I, unwisely, didn't follow that advice for tonight's talk.  The four
commands I skipped from my Official Commands list, and a brief
description of what they do, follow:

#4 xev: this program allows you to determine (among other things) what
keycode keypresses and mouse clicks generate.  Once you know the
keycode,
you can configure X to do nifty things when that key is pressed.  For
example, my laptop keyboard has volume control buttons that I use to
(wait for it) control the speaker volume.

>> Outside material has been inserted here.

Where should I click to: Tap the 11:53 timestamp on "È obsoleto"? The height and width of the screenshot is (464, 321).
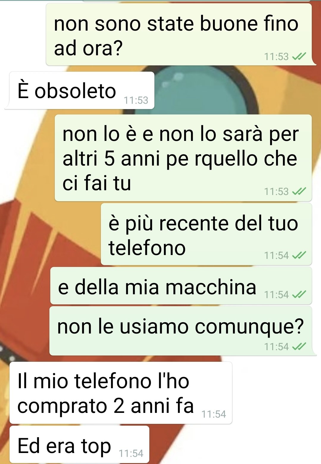136,100
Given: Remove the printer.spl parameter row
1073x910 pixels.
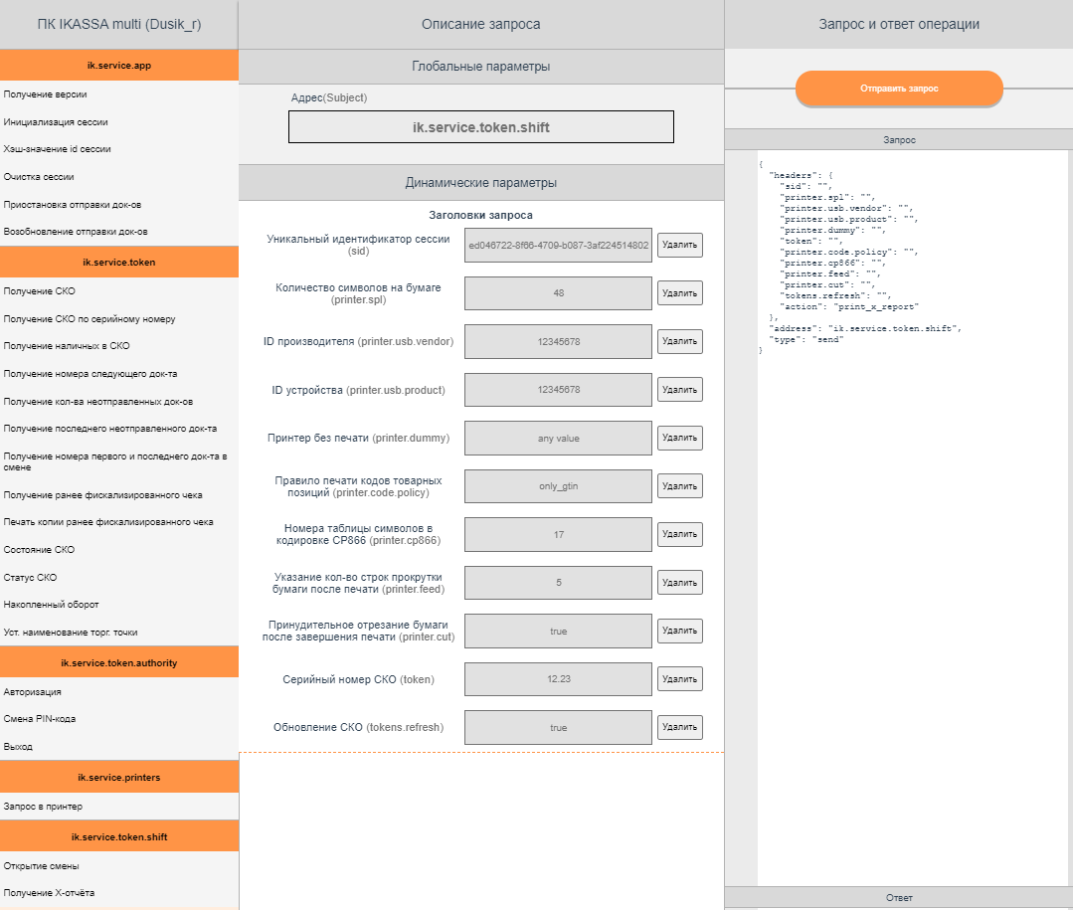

#8 xwininfo: displays information about the currently running windows.
The command below this paragraph will textually represent the way
windows are ordered into a tree; if you run the command, I think you'll
be able to better understand the window re-parenting I talked about in
the Basics section of my talk.

xwininfo -root -tree

#9 xsetroot: changes the behavior of the root window.  The root window
is the only window the X server creates for itself.  This program, or a
similar program, is at the core of every desktop environment, for the
default background and mouse cursors in X11 are fugly.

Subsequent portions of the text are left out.